NEW YORK CITY-Executives behind Libor have been trying for some time to clean house, and on Tuesday, NYSE Euronext was handed the broom. The scandal-plagued benchmark of interest rates on trillions of dollars in financial contracts is being purchased by NYSE Euronext, the U.S.-based firm that manages the New York Stock Exchange, according to the Wall Street Journal.
Based in London, Libor has been on the blocks since last year, when the British Bankers Association—which oversees the rate concern—decided that it was improper for a bank-lobbying organization to oversee a major benchmark. That move followed the revelation that some banks attempted to manipulate the rate for their own benefit, the Journal reports.

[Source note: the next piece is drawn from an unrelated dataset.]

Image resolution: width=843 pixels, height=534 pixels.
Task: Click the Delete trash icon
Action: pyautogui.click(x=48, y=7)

Real estate investors, and players in other markets, are waiting to see what impact this move has before making any new moves, Savills US managing director Dan Gorczycki tells GlobeSt.com. “It's the fear of the unknown. There definitely will be some impact but will it be negligible or substantial?
Under the new structure, at least initially, NYSE Euronext plans to continue calculating Libor as it has been determined before, basing the rate on daily estimates from banks on what it would cost them to borrow money from other banks, a UK Treasury official tells the Journal. But the NYSE will add a step: the process will be supplemented by cross-checking banks' submissions against market transactions. Down the road, the NYSE does expect to make changes, in accordance with suggestions made last year by a UK commission.

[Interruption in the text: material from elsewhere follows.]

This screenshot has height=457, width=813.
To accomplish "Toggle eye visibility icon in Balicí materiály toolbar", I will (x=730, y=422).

“In theory, it should have no impact because the rates that are quoted now should be identical to what the new exchange comes up with,” Gorczycki adds. “But based on the fact that banks aren't always truthful in reporting things, the fear is that it could be impactful.”
More specifically, he says, “Libor can only go one direction and that's up, it's not going to go down. It's still under 1% so even if goes up half a percent, when you spread that across hundreds of millions of securities, that will have a real impact on borrowing costs
Terms of the deal were not disclosed. NYSE Euronext will set up a new UK legal entity, NYSE Euronext Rate Administration Ltd., to administer the benchmark. That subsidiary will be regulated by the UK's Financial Conduct Authority. The official takeover will be completed early next year.
“It's a wait and see situation,” Gorczycki adds. “We need returns from how this works. If people see it doesn't make much of an impact, they'll go back to sleep and worry about the next thing.”